• **Exercise requirements**:
In the records below, find the line containing "You are a computer-use", then print it and every following line exactly, through the last, without pictures.

• **Information given**:
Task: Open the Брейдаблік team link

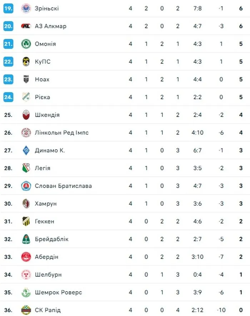Action: [x=51, y=239]
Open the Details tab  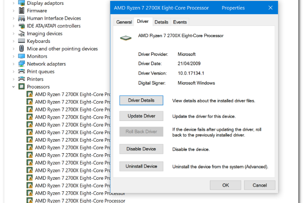click(x=161, y=22)
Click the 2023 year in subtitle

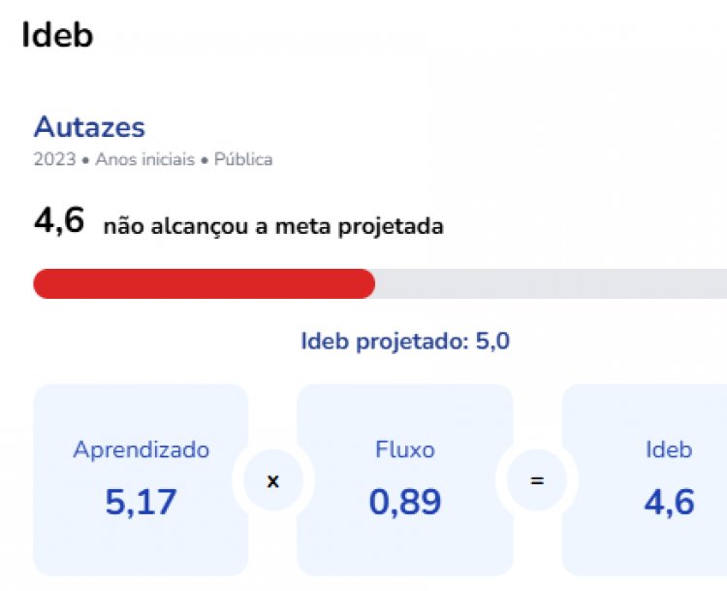pyautogui.click(x=54, y=159)
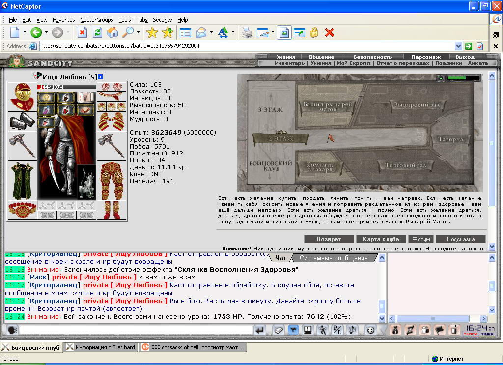The height and width of the screenshot is (365, 503).
Task: Click the Print toolbar icon
Action: (247, 32)
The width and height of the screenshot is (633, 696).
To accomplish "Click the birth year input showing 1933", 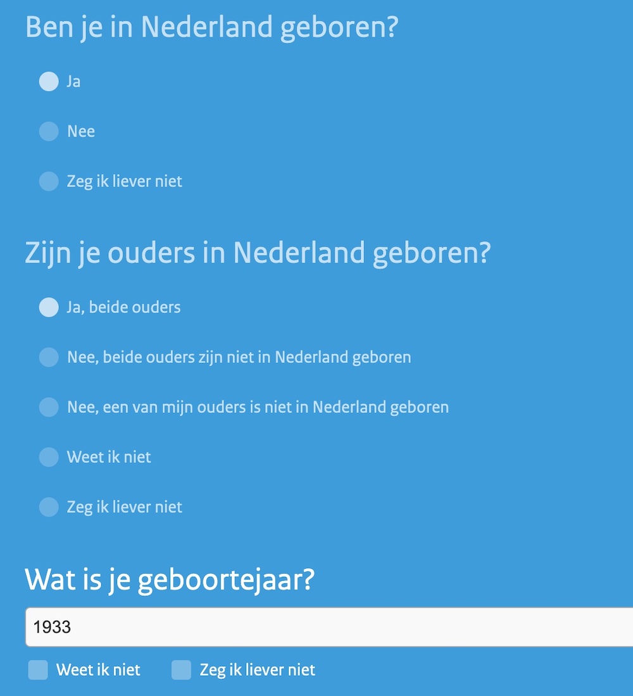I will coord(253,626).
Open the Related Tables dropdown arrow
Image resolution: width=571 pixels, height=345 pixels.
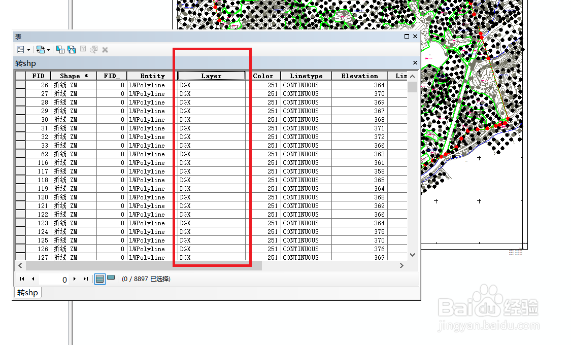[x=48, y=49]
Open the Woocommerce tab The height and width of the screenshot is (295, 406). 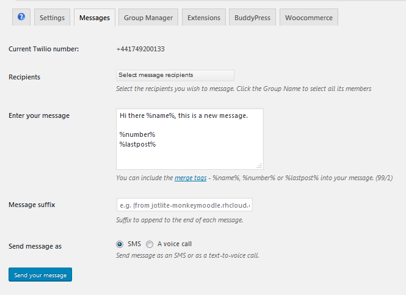(x=309, y=18)
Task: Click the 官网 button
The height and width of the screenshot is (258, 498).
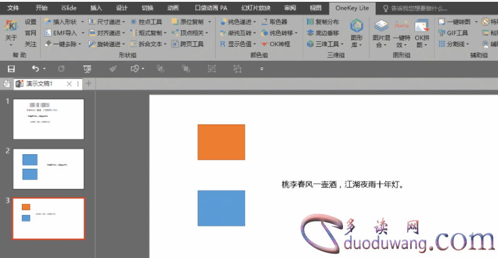Action: click(30, 33)
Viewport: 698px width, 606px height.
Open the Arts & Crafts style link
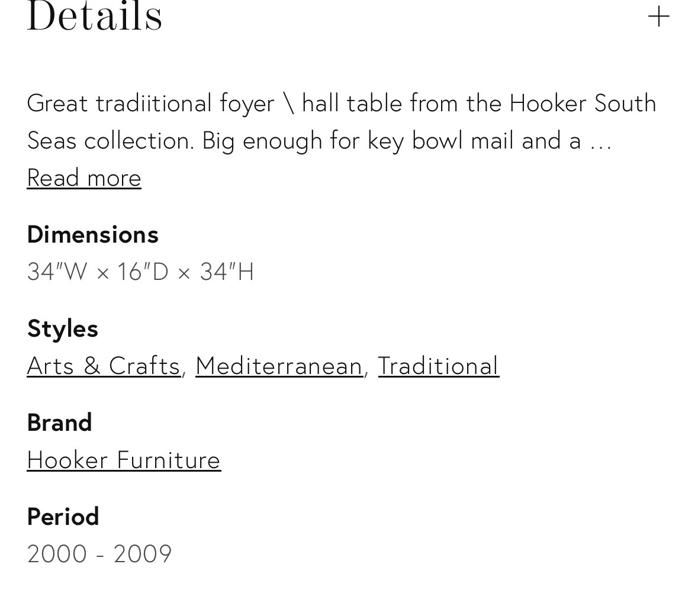[104, 366]
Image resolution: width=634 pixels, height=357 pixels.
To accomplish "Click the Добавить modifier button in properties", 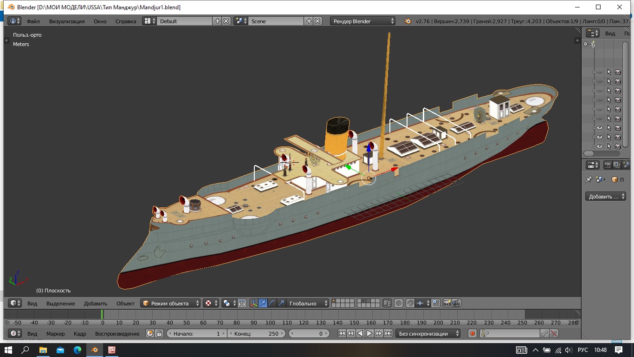I will [605, 197].
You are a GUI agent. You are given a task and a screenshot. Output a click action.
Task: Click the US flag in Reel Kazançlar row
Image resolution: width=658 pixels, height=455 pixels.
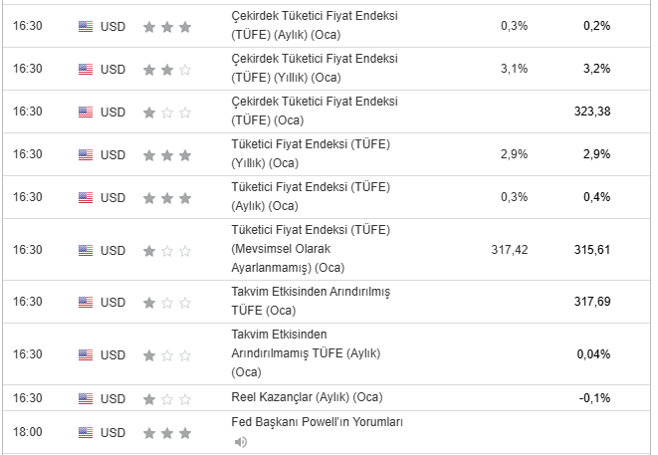click(x=86, y=398)
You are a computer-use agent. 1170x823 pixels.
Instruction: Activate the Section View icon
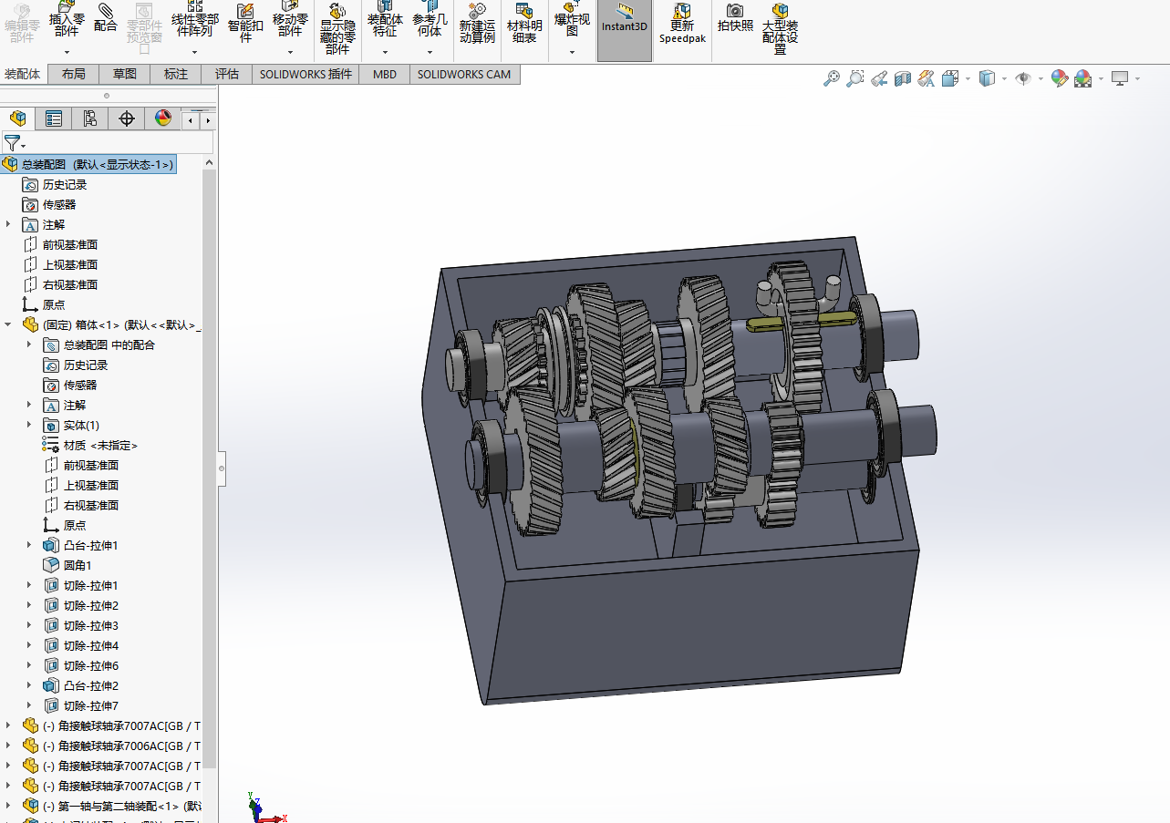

• **Solution for this exercise**:
You are a computer-use agent. 1170x823 pixels.
Instruction: Activate the Section View icon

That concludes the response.